Chez les astronomes amateurs, c'est l'engouement. Localement un peu moins. «Au début, en 2002, très peu d'élus se sentaient concernés. Lorsque l'on disait qu'il faudrait éteindre les lumières pour préserver cette richesse, on n'était pas compris. Alors pour prouver que touristiquement cela pouvait être intéressant, nous avons organisé des Rencontres Astronomiques du Ciel Noir en Quercy», raconte Philippe Canceil. À quatre reprises, plus d'une centaine d'astronomes amateurs viennent en famille et avec des amis observer le ciel de ce fameux triangle noir. «L'industrie touristique s'est alors mis à s'y intéresser, à voir le ciel comme un patrimoine. Et à partir de là, le ciel noir a été revendiqué.»

D'autant plus que dans cette zone qui culmine à 400 mètres d'altitude, «nous avons l'avantage de pouvoir faire des observations nocturnes toute l'année. Tandis qu'en montagne, on ne tient pas longtemps l'hiver», commente Philippe Canceil.

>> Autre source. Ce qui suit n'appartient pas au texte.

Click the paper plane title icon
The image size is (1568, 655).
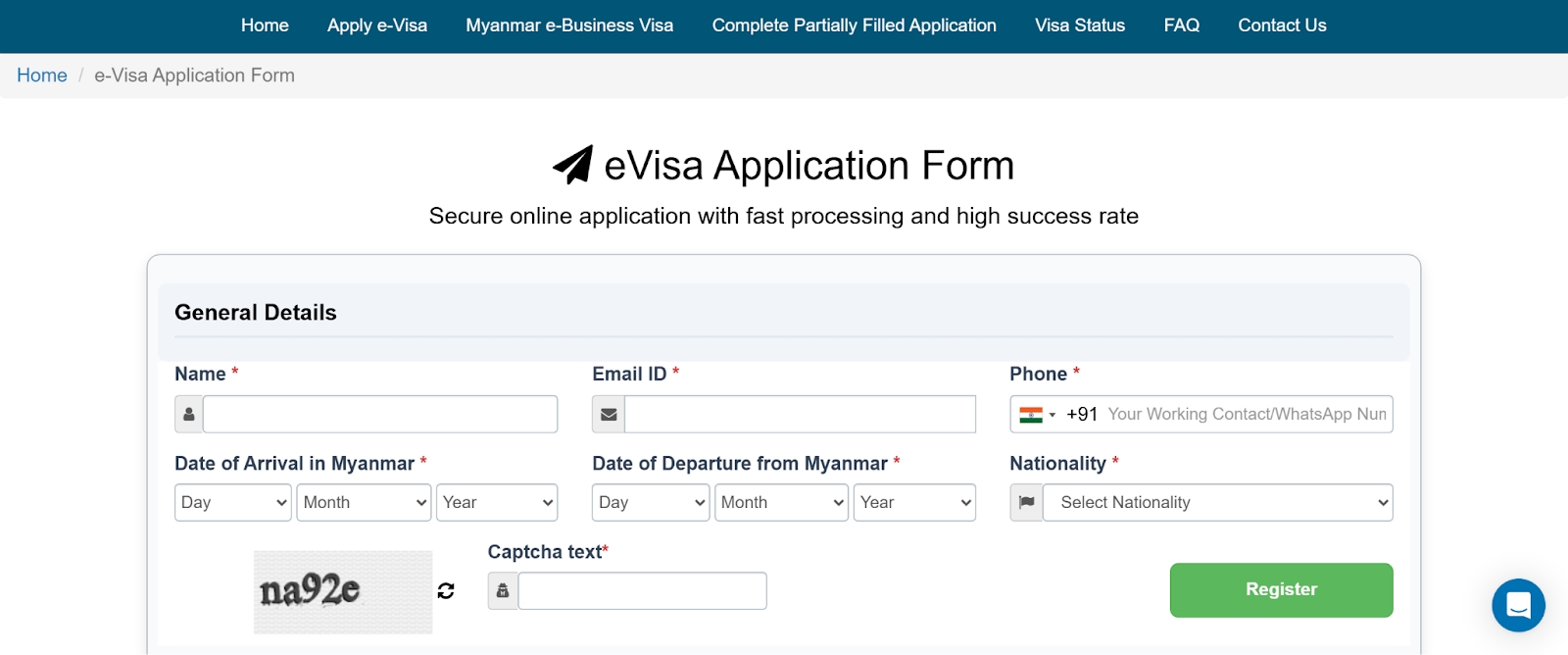coord(573,165)
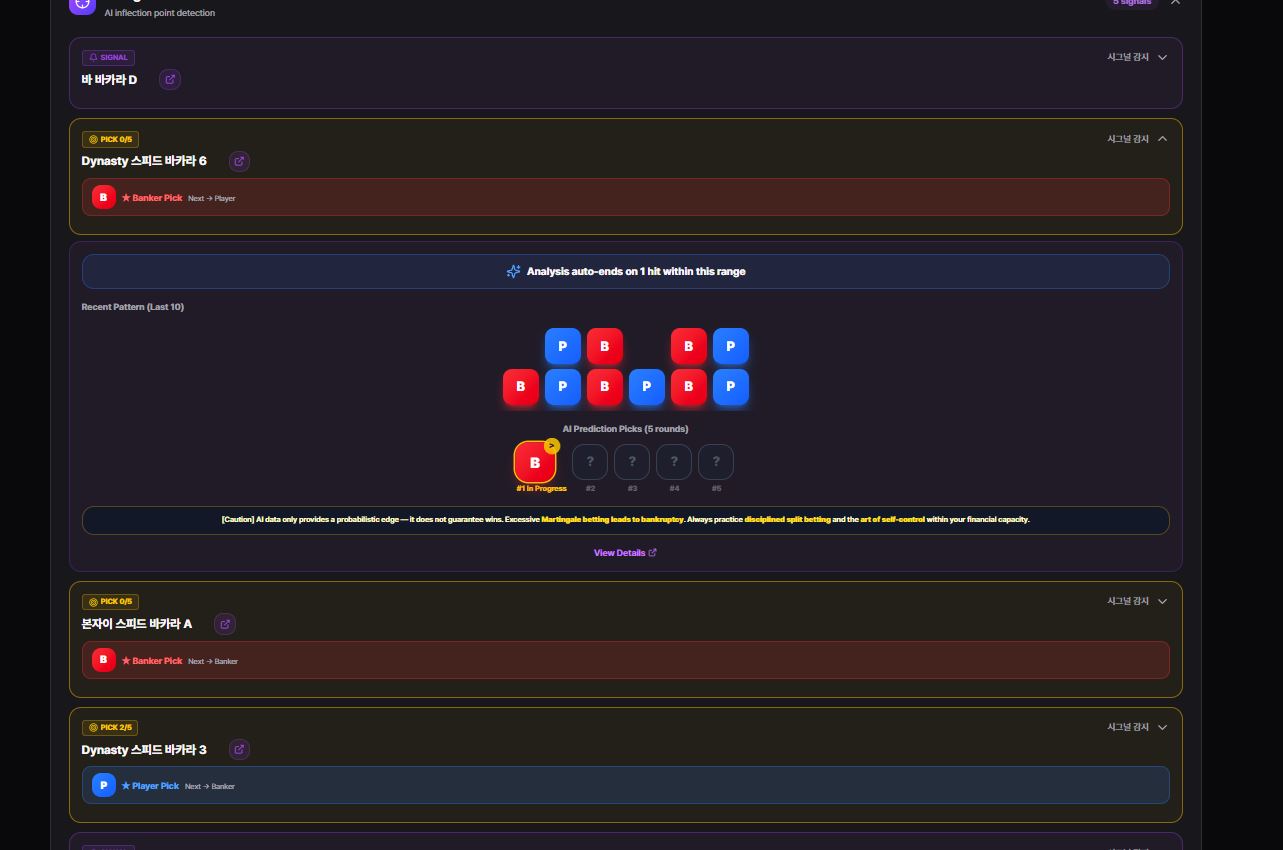The width and height of the screenshot is (1283, 850).
Task: Select the #2 unknown prediction slot
Action: (590, 462)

Le jeune Parc naturel régional des Causses du Quercy, créé en 1999 et dont le tracé englobe la zone du triangle, s'empare également de l'affaire. Pour Cédric Conteau, son directeur adjoint, «cela nous a amené à engager une politique pour préserver ce patrimoine». Rien d'évident pour autant. «Nous sommes dans un territoire très rural où l'électricité est arrivée tard. C'était un acquis social d'avoir l'éclairage dans les villages, où vivent encore des personnes âgées qui se sont battues pour l'avoir», explique-t-il.

Une réduction des émissions lumineuses

Un travail de sensibilisation fut nécessaire. Travail qui commence à porter ses fruits puisque, pour préserver cette richesse naturelle, de plus en plus de communes réduisent leurs émissions lumineuses.

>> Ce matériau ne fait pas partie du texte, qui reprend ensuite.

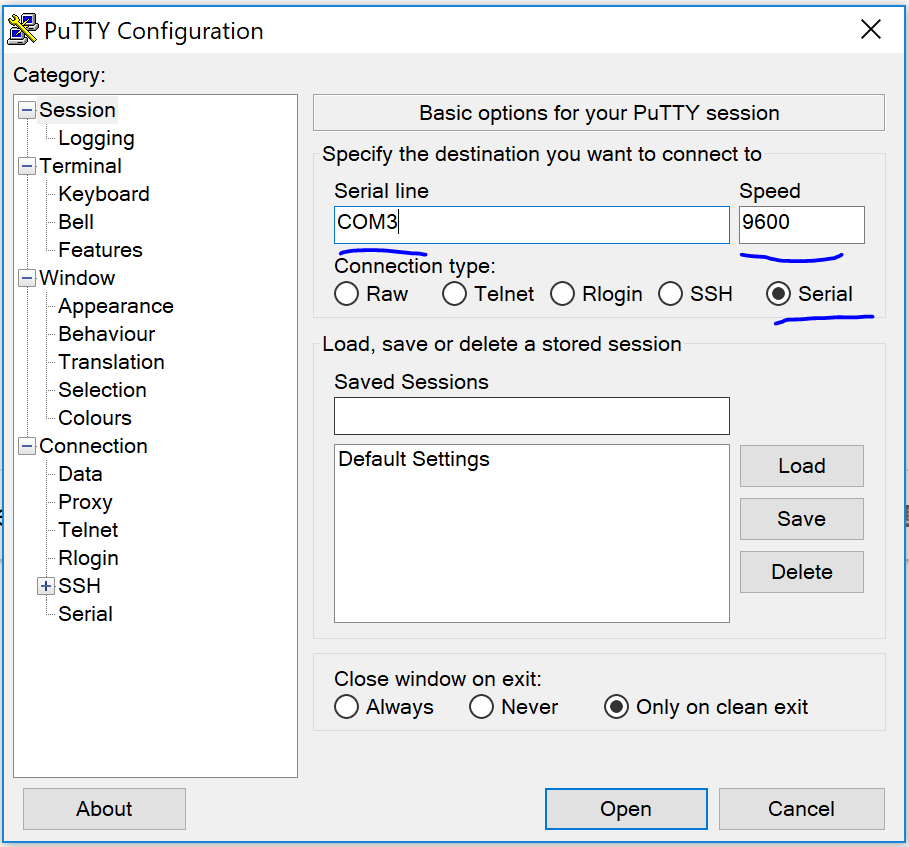Image resolution: width=909 pixels, height=847 pixels.
Task: Open the Logging settings panel
Action: pos(96,138)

Cette réduction des émissions lumineuses est aussi un bon moyen pour ces petites communes de faire des économies

D'après le PNR, près de la moitié de la centaine de communes situées sur son territoire éteignent leur éclairage après minuit. Douze communes y sont signataires de la Charte de protection du ciel et de l'environnement nocturne. Élaboré par l'Association nationale pour la protection du ciel et de l'environnement nocturne (ANPCEN), ce texte invite à une réduction de la pollution lumineuse. Dix communes sont aussi lauréates du Concours Villes et Villages étoilés organisé par cette même association.

Cette réduction des émissions lumineuses est aussi un bon moyen pour ces petites communes de quelques centaines d'habitants de faire des économies non négligeables, alors que les dotations de l'État ne cessent de baisser. Tout en préservant cet argument touristique qu'est un ciel noir.

Aujourd'hui, le PNR n'est pas à même d'évaluer le nombre de ces astro-touristes, des visiteurs venus pour apprécier la qualité du ciel. Mais il devrait mener une étude de stratégie touristique sur ce thème l'an prochain. Et certains hébergements n'ont pas attendu pour jouer la carte «ciel noir».

«Il y a un dynamisme local. Les élus se sentent concernés Ils ont décidés d'en faire un argument touristique, mais pourquoi pas? Si l'on peut combiner l'économie et l'écologie, c'est l'idéal», avance l'experte en développement durable Anne-Marie Ducroux.

La difficile préservation

Le Quercy a ainsi pris une longueur d'avance sur le thème de la pollution lumineuse. «Nous avons commencé des discussions avec des agglomérations voisines de la zone, comme Cahors et Figeac, dont la forte pollution lumineuse peut entacher la qualité du triangle noir», confie Cédric Conteau, directeur adjoint du PNR. La préservation du ciel nocturne fait désormais partie des objectifs prioritaires du Parc naturel.

Pourtant, la région est, comme l'ensemble de la France, touchée par l'augmentation de la pollution lumineuse. La dernière étude publiée par l'ANPCEN pointe une augmentation des points lumineux de 89% entre 1992 et 2012. Philippe Canceil confirme avoir vu la qualité du ciel se détériorer, même dans le Triangle noir. Mais dans cette zone, les démarches de préservation permettent d'avoir en deuxième partie de nuit, après l'extinction des lumières par certaines communes, «un ciel meilleur qu'avant». Preuve que le Triangle noir du Quercy veut vraiment croire à son étoile.